Directions for this task = Your task is to output the entries below word for word.

Records for this exercise =
"""

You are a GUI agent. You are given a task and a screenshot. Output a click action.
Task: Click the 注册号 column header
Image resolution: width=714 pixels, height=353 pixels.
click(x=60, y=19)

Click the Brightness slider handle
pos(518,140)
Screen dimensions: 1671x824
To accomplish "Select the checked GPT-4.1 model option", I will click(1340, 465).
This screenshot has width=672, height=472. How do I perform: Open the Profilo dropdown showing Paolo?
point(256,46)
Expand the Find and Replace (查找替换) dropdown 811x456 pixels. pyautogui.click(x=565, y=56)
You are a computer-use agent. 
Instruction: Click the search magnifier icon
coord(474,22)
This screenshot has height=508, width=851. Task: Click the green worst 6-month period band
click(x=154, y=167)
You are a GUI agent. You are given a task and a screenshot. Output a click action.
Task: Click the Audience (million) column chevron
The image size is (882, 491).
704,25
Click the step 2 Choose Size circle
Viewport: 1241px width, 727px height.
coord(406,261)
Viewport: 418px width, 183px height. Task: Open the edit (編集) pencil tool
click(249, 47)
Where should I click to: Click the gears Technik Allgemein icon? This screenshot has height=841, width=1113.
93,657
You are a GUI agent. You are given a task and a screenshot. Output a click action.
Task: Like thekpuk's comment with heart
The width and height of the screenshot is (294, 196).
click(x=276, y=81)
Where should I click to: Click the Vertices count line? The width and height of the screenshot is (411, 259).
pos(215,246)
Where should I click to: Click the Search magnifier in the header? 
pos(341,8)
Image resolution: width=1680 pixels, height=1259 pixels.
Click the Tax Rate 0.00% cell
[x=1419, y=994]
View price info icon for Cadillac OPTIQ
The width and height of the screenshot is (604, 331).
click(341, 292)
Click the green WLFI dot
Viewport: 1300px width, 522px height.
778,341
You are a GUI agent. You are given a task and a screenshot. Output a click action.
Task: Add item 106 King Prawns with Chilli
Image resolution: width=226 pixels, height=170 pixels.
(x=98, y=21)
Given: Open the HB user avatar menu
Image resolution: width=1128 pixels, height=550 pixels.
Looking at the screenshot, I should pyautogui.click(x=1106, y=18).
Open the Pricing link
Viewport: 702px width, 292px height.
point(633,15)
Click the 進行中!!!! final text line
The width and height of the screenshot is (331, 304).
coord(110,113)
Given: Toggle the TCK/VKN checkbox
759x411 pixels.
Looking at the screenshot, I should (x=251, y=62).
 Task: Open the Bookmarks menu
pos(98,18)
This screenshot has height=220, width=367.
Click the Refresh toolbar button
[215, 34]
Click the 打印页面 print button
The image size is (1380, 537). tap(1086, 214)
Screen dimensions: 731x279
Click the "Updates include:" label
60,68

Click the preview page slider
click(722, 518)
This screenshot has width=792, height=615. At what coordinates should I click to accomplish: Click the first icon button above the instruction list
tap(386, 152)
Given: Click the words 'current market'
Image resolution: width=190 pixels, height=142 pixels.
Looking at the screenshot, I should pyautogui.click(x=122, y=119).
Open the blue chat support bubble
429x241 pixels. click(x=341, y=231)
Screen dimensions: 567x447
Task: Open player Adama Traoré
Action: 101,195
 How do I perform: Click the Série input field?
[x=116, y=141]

"""

Solution below =
You are a GUI agent. You are given a task and a screenshot. Output a click action.
Task: Click the 注册号 column header
Image resolution: width=714 pixels, height=353 pixels.
click(x=60, y=19)

Click the Brightness slider handle
pos(518,140)
Screen dimensions: 1671x824
To accomplish "Select the checked GPT-4.1 model option", I will click(1340, 465).
This screenshot has width=672, height=472. How do I perform: Open the Profilo dropdown showing Paolo?
point(256,46)
Expand the Find and Replace (查找替换) dropdown 811x456 pixels. pyautogui.click(x=565, y=56)
You are a computer-use agent. 
Instruction: Click the search magnifier icon
coord(474,22)
This screenshot has height=508, width=851. Task: Click the green worst 6-month period band
click(x=154, y=167)
You are a GUI agent. You are given a task and a screenshot. Output a click action.
Task: Click the Audience (million) column chevron
The image size is (882, 491).
704,25
Click the step 2 Choose Size circle
Viewport: 1241px width, 727px height.
coord(406,261)
Viewport: 418px width, 183px height. Task: Open the edit (編集) pencil tool
click(249, 47)
Where should I click to: Click the gears Technik Allgemein icon? This screenshot has height=841, width=1113.
93,657
You are a GUI agent. You are given a task and a screenshot. Output a click action.
Task: Like thekpuk's comment with heart
The width and height of the screenshot is (294, 196).
click(x=276, y=81)
Where should I click to: Click the Vertices count line? The width and height of the screenshot is (411, 259).
pos(215,246)
Where should I click to: Click the Search magnifier in the header? 
pos(341,8)
Image resolution: width=1680 pixels, height=1259 pixels.
Click the Tax Rate 0.00% cell
[x=1419, y=994]
View price info icon for Cadillac OPTIQ
The width and height of the screenshot is (604, 331).
click(341, 292)
Click the green WLFI dot
Viewport: 1300px width, 522px height.
778,341
You are a GUI agent. You are given a task and a screenshot. Output a click action.
Task: Add item 106 King Prawns with Chilli
Image resolution: width=226 pixels, height=170 pixels.
(x=98, y=21)
Given: Open the HB user avatar menu
Image resolution: width=1128 pixels, height=550 pixels.
Looking at the screenshot, I should pyautogui.click(x=1106, y=18).
Open the Pricing link
Viewport: 702px width, 292px height.
point(633,15)
Click the 進行中!!!! final text line
The width and height of the screenshot is (331, 304).
coord(110,113)
Given: Toggle the TCK/VKN checkbox
759x411 pixels.
Looking at the screenshot, I should (x=251, y=62).
 Task: Open the Bookmarks menu
pos(98,18)
This screenshot has height=220, width=367.
Click the Refresh toolbar button
[215, 34]
Click the 打印页面 print button
The image size is (1380, 537). tap(1086, 214)
Screen dimensions: 731x279
Click the "Updates include:" label
60,68

Click the preview page slider
click(722, 518)
This screenshot has width=792, height=615. At what coordinates should I click to accomplish: Click the first icon button above the instruction list
tap(386, 152)
Given: Click the words 'current market'
Image resolution: width=190 pixels, height=142 pixels.
Looking at the screenshot, I should pyautogui.click(x=122, y=119).
Open the blue chat support bubble
429x241 pixels. click(x=341, y=231)
Screen dimensions: 567x447
Task: Open player Adama Traoré
Action: 101,195
 How do I perform: Click the Série input field?
[x=116, y=141]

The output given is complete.